> [Activity]
Report back every line below that carries the word "computer".

> [Records to process]
--- START ---
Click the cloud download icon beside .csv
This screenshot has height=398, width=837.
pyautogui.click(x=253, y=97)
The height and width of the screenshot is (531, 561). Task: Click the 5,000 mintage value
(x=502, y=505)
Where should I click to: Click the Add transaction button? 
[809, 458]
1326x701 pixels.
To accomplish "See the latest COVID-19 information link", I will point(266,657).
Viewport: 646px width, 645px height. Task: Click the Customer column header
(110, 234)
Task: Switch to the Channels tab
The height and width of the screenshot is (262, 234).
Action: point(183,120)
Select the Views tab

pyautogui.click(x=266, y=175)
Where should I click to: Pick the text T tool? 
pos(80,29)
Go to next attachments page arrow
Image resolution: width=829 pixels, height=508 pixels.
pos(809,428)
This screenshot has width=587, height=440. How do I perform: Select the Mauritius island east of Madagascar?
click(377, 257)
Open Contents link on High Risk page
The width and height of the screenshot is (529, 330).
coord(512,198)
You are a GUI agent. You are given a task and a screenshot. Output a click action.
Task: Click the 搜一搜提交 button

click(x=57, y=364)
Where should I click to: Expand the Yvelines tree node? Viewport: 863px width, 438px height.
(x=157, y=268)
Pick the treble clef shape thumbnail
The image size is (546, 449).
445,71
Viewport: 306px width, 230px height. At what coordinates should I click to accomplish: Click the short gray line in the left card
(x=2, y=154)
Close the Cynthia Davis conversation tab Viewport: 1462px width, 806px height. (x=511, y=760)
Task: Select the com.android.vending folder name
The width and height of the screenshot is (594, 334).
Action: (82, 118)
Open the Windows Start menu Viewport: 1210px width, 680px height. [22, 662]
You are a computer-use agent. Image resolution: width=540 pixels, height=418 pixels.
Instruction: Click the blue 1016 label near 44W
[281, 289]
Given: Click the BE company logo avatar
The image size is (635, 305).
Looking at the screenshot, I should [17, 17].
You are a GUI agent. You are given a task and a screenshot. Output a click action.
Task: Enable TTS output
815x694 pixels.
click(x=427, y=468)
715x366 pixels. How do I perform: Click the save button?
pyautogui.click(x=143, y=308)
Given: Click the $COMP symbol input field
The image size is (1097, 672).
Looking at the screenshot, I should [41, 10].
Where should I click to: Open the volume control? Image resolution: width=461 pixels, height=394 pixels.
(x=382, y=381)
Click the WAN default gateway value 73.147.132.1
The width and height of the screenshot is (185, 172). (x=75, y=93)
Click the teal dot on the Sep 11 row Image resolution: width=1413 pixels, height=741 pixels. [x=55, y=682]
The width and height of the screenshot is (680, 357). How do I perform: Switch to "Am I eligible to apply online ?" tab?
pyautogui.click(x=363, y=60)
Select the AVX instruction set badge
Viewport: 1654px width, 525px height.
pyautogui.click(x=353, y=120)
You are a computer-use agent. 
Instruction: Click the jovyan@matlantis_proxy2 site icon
--- END ---
> [Task answer]
You are a computer-use agent. Image resolution: width=540 pixels, height=418 pixels.
You are a computer-use agent. 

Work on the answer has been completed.